[BUG] ValueError(f"Could not find the transformer layer class {layer_class} in the model.")

Vanessa-Taing commented 1 week ago

Objective: To train and evaluate a model on RAGTruth dataset

Settings: OS: Ubuntu WSL Python: 3.12.4 NVIDIA Driver Version: 536.23 CUDA Version: 12.2

Replication steps:

Git clone
Run python prepare_dataset.py:

(14942, 12)
Summary     300
Data2txt    300
QA          295
Name: task_type, dtype: int64
C:\Users\CSOC\Documents\lrp4rag\RAGTruth\baseline\prepare_dataset.py:61: SettingWithCopyWarning:
A value is trying to be set on a copy of a slice from a DataFrame.
Try using .loc[row_indexer,col_indexer] = value instead

See the caveats in the documentation: https://pandas.pydata.org/pandas-docs/stable/user_guide/indexing.html#returning-a-view-versus-a-copy
  dev['fold']=-1
(2675, 12)

Run command:

CUDA_VISIBLE_DEVICES=0 torchrun --nnodes 1 --nproc_per_node 4 train.py \
--model_name_or_path akjindal53244/Llama-3.1-Storm-8B \
--output_dir ./exp/baseline \
--do_train \
--dataset detect_yesno \
--num_train_epochs 1 \
--learning_rate 2e-5 \
--drop_neg_ratio -1 \
--train_file ./train.jsonl \
--eval_file ./dev.jsonl \
--bf16 True \
--tf32 False \
--use_flashatt_2 False \
--per_device_train_batch_size 8 \
--per_device_eval_batch_size 8 \
--gradient_accumulation_steps 1 \
--model_max_length 4096 \
--ddp_find_unused_parameters False \
--logging_steps 1 \
--run_name baseline \
--lr_scheduler_type 'cosine' \
--warmup_ratio 0.1 \
--save_steps 10000 \
--save_total_limit 2 \
--overwrite_output_dir \
--eval_strategy steps \
--eval_steps 80 \
--fsdp "shard_grad_op auto_wrap" \
--fsdp_config ./configs/fsdp.json

Model downloaded:

  warnings.warn("urllib3 ({}) or chardet ({}) doesn't match a supported "
tokenizer_config.json: 100%|█████████████████████████████████████████████████| 51.0k/51.0k [00:00<00:00, 285kB/s]
tokenizer.json: 100%|███████████████████████████████████████████████████████| 9.09M/9.09M [00:01<00:00, 4.91MB/s]
special_tokens_map.json: 100%|██████████████████████████████████████████████████| 296/296 [00:00<00:00, 3.71MB/s]
model-00004-of-00004.safetensors: 100%|█████████████████████████████████████| 1.19G/1.19G [01:17<00:00, 15.3MB/s]
Downloading shards: 100%|█████████████████████████████████████████████████████████| 4/4 [12:41<00:00, 190.30s/it]
Loading checkpoint shards: 100%|███████████████████████████████████████████████████| 4/4 [00:00<00:00,  8.65it/s]
generation_config.json: 100%|███████████████████████████████████████████████████| 185/185 [00:00<00:00, 2.56MB/s]

Error log:

[rank0]:     raise ValueError(f"Could not find the transformer layer class {layer_class} in the model.")
[rank0]: ValueError: Could not find the transformer layer class L in the model.
E0905 11:00:13.696000 139999731015680 torch/distributed/elastic/multiprocessing/api.py:833] failed (exitcode: 1)
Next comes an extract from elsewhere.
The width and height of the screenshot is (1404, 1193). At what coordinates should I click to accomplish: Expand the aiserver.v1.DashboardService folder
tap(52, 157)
Thank you for the great work, really appreciate if you could help with the above issue.

thuwyh commented 1 week ago

Can you run the original training command? It seems you changed the model name.
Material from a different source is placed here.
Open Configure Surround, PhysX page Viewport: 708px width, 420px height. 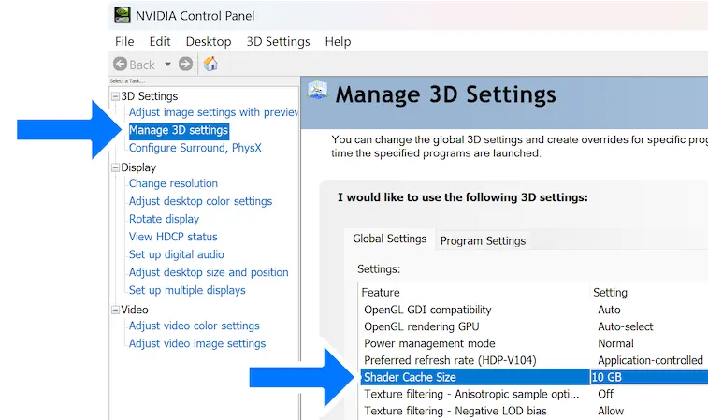click(195, 148)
Vanessa-Taing commented 1 week ago

Thank you for the speed reply, I changed the training command to:

CUDA_VISIBLE_DEVICES=0 python train.py \
--model_name_or_path akjindal53244/Llama-3.1-Storm-8B \
--output_dir ./exp/llama3_storm8b_baseline \
--do_train \
--dataset detect_yesno \
--num_train_epochs 1 \
--learning_rate 2e-5 \
--drop_neg_ratio -1 \
--train_file ./train.jsonl \
--eval_file ./dev.jsonl \
--bf16 True \
--tf32 False \
--use_flashatt_2 False \
--use_peft True \
--per_device_train_batch_size 1 \
--per_device_eval_batch_size 1 \
--gradient_accumulation_steps 16 \
--model_max_length 4096 \
--logging_steps 1 \
--run_name llama3_storm8b_baseline \
--lr_scheduler_type 'cosine' \
--warmup_ratio 0.1 \
--save_steps 10000 \
--save_total_limit 2 \
--overwrite_output_dir \
--eval_strategy steps \
--eval_steps 80
--lora_r 8 \
--lora_alpha 32 \
--lora_dropout 0.05 \
--target_modules "q_proj,v_proj,k_proj,gate_proj,up_proj,down_proj" \
--load_in_8bit True

Which the code gets running with wandb showing the progress, but soon the process terminated:

torch.OutOfMemoryError: CUDA out of memory. Tried to allocate 20.00 MiB. GPU 0 has a total capacity of 23.99 GiB of which 0 bytes is free.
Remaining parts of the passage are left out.